(Recorded data)
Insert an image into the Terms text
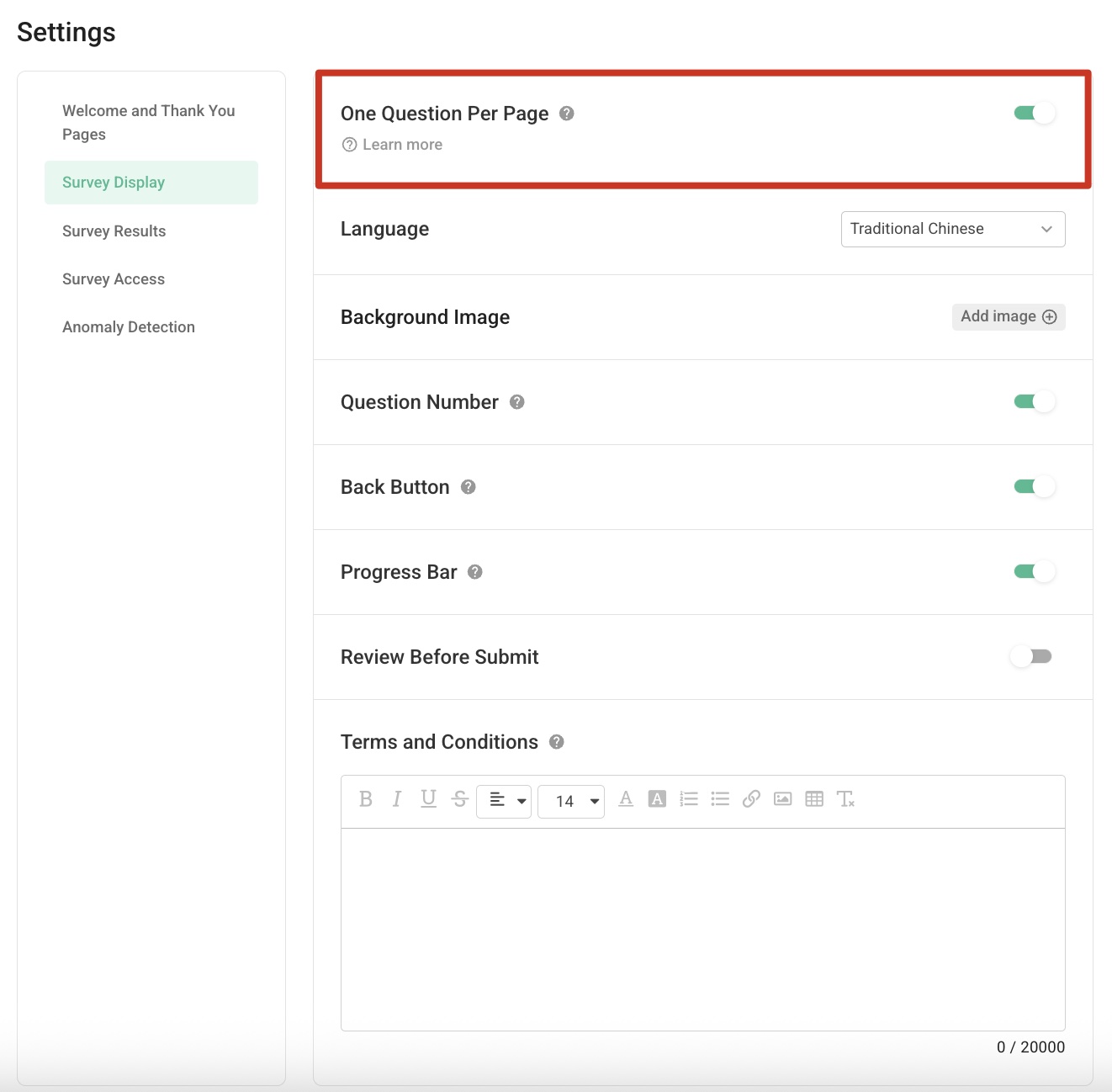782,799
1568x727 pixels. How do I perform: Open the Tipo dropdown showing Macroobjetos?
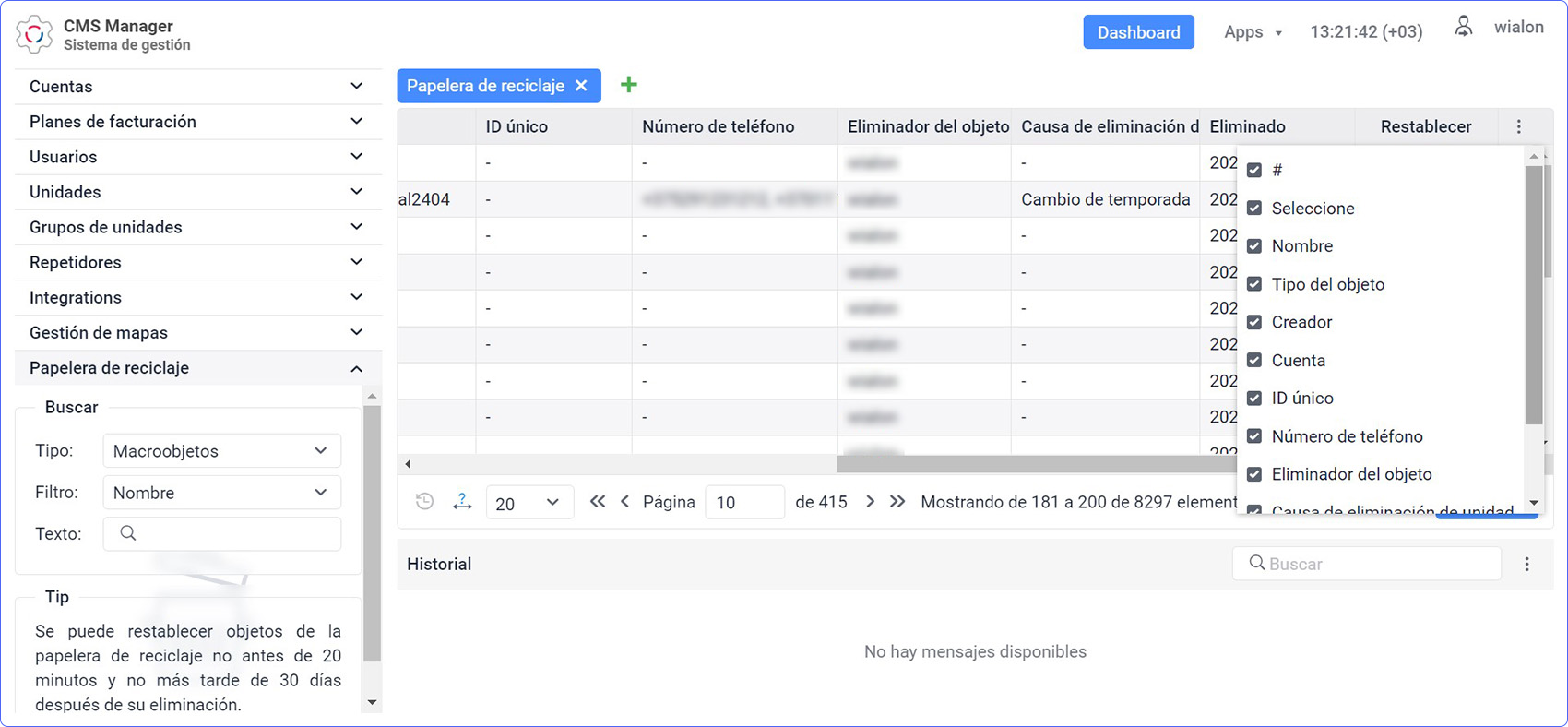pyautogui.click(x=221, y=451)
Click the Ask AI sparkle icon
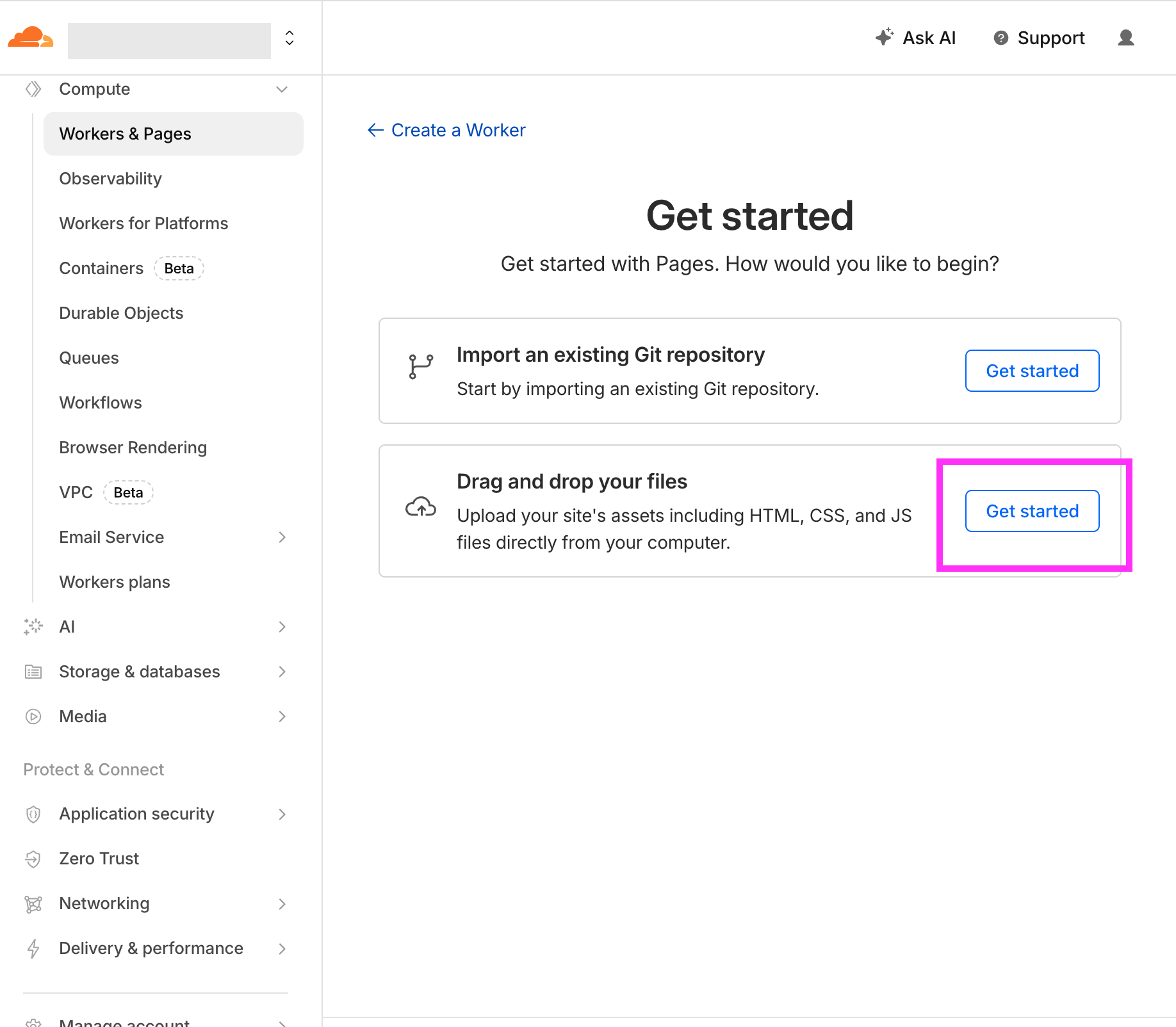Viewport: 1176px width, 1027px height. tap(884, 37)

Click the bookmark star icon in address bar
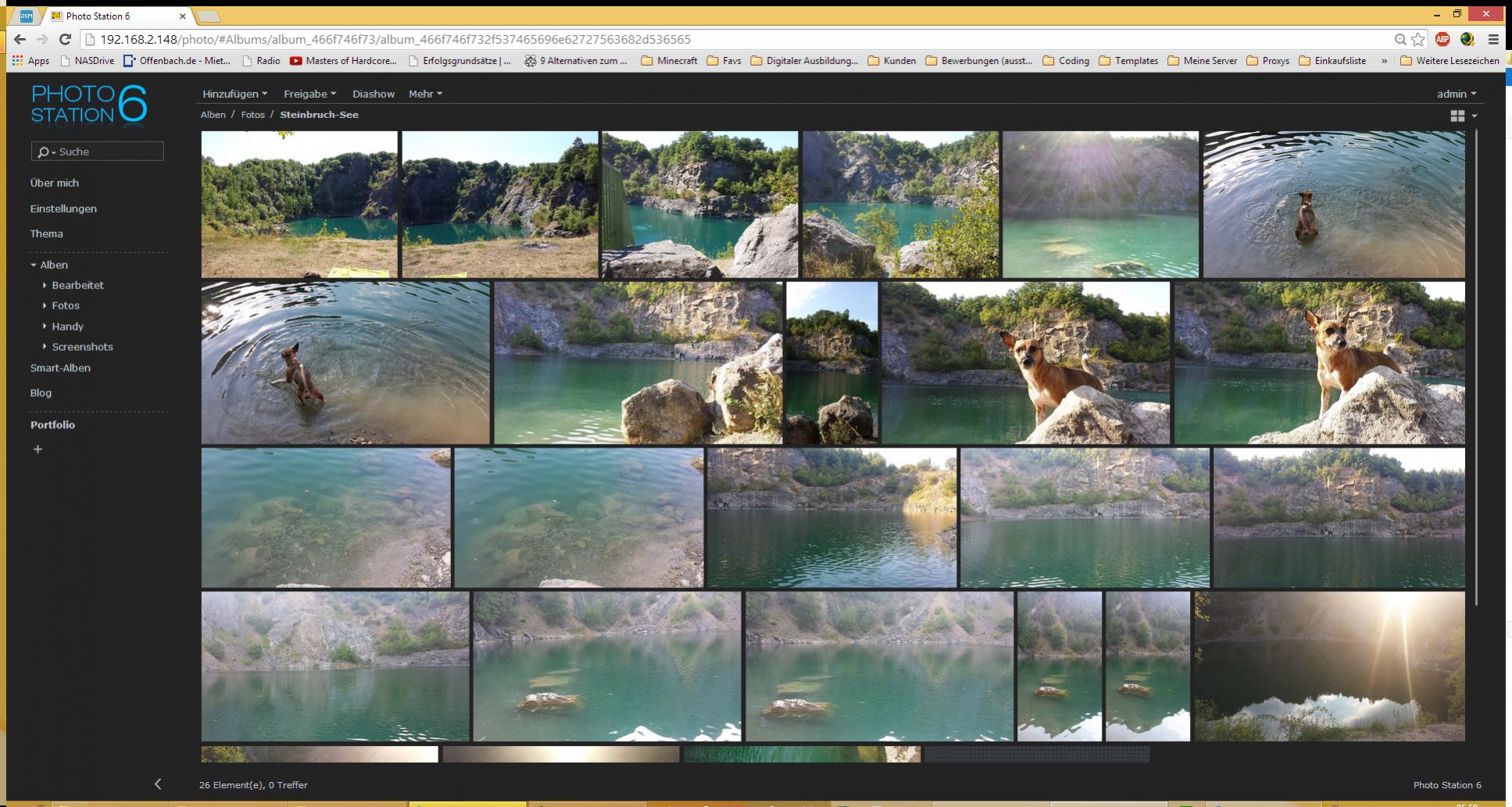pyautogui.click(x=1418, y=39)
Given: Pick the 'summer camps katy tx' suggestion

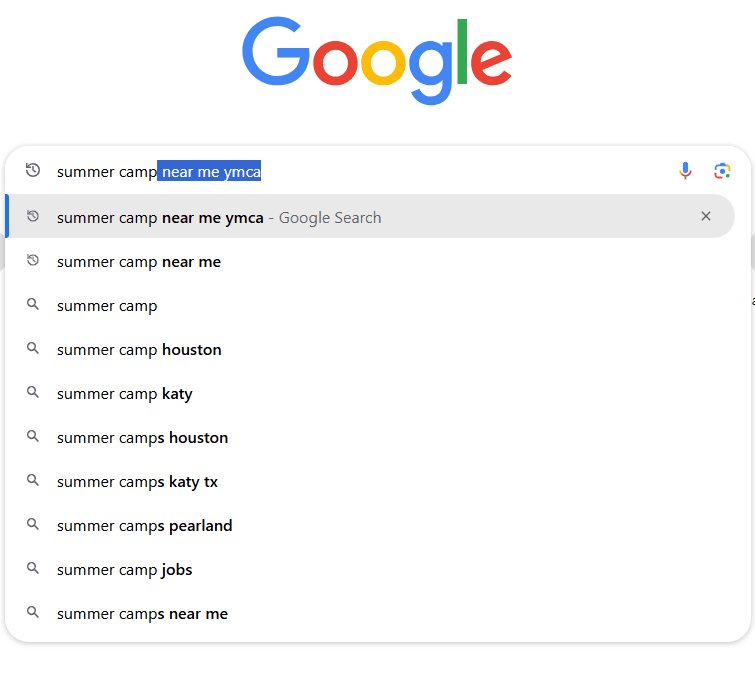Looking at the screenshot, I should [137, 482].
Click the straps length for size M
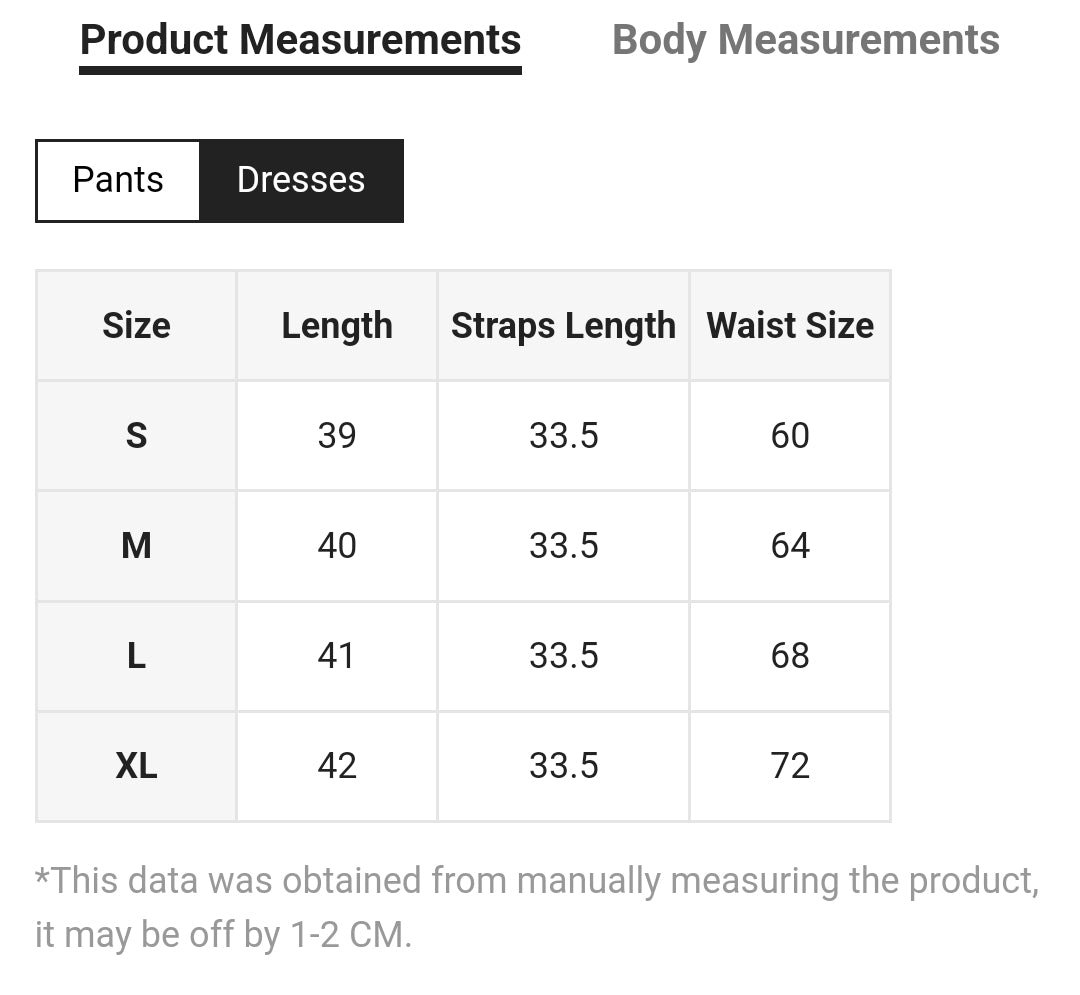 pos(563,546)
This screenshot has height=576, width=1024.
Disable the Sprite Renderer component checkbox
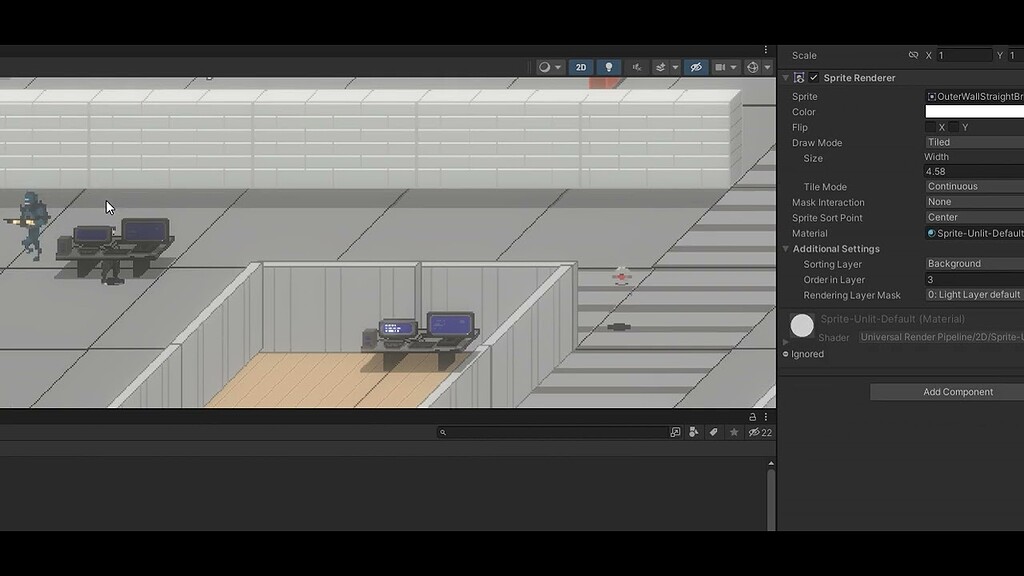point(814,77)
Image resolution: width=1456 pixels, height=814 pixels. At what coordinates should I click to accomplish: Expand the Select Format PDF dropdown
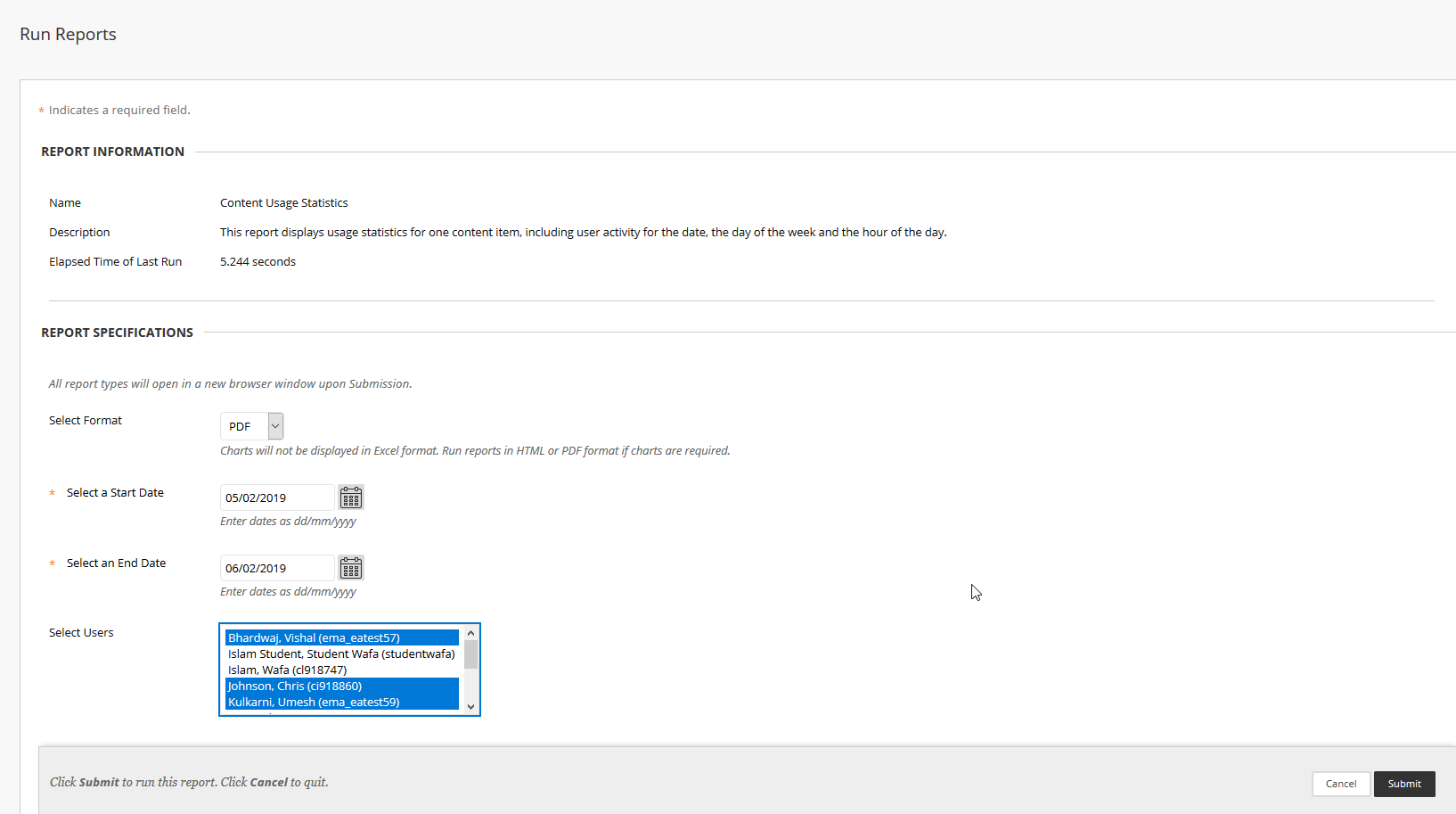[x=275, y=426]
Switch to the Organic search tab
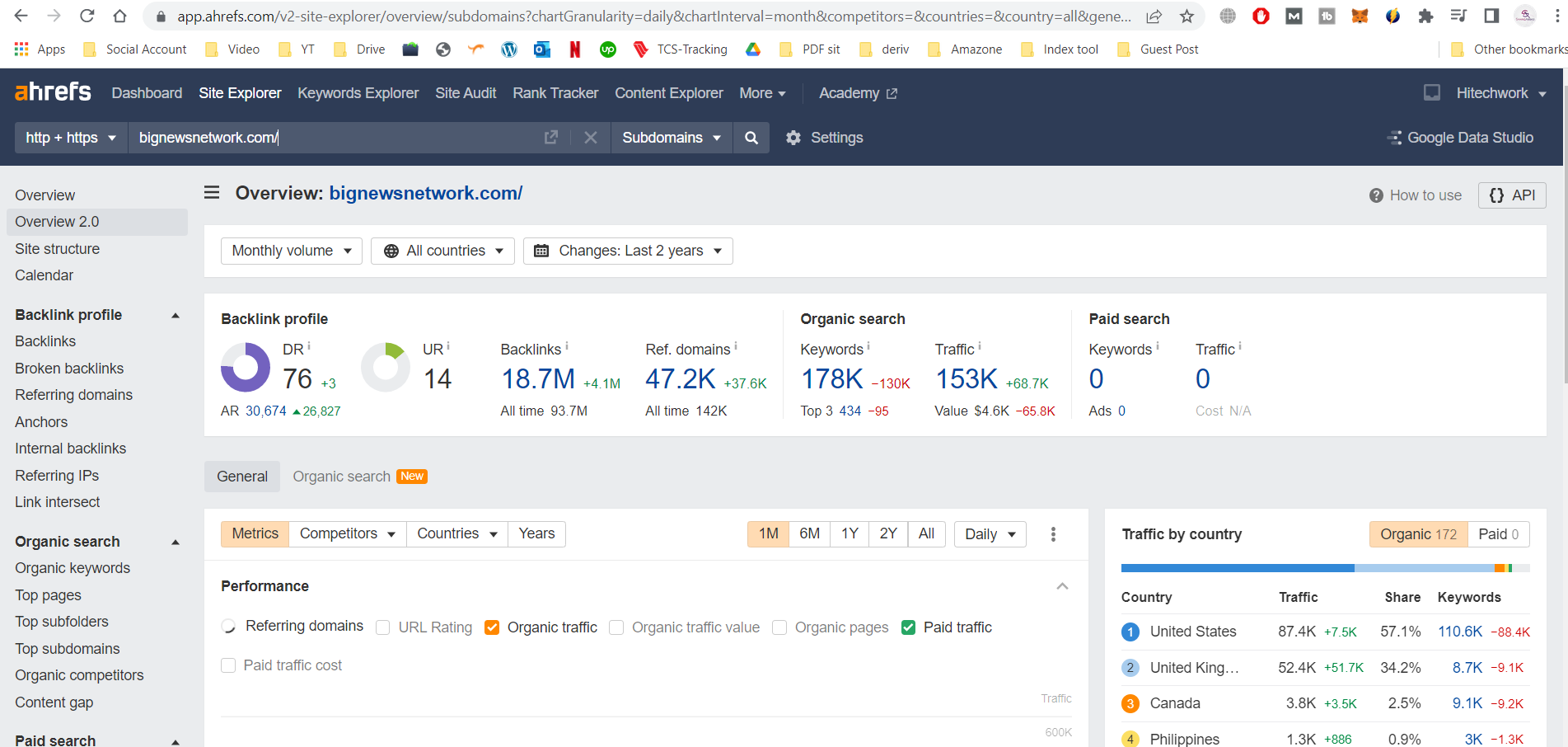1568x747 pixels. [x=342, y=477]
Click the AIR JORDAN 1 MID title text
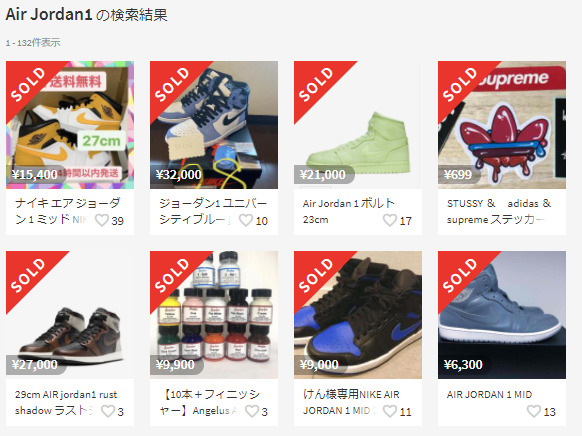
(End Recorded data)
*What you are asked to do*: Print the full listing above again with exact wording and no images.

*Result*:
Insert an image into the Terms text
782,799
1568x727 pixels. How do I perform: Open the Tipo dropdown showing Macroobjetos?
pyautogui.click(x=221, y=451)
Click the Ask AI sparkle icon
Viewport: 1176px width, 1027px height. tap(884, 37)

Click the bookmark star icon in address bar
pyautogui.click(x=1418, y=39)
Given: Pick the 'summer camps katy tx' suggestion

Looking at the screenshot, I should [137, 482].
Click the straps length for size M
 pos(563,546)
This screenshot has height=576, width=1024.
Disable the Sprite Renderer component checkbox
point(814,77)
Image resolution: width=1456 pixels, height=814 pixels. At what coordinates should I click to accomplish: Expand the Select Format PDF dropdown
[x=275, y=426]
Switch to the Organic search tab
1568x747 pixels. [x=342, y=477]
Click the AIR JORDAN 1 MID title text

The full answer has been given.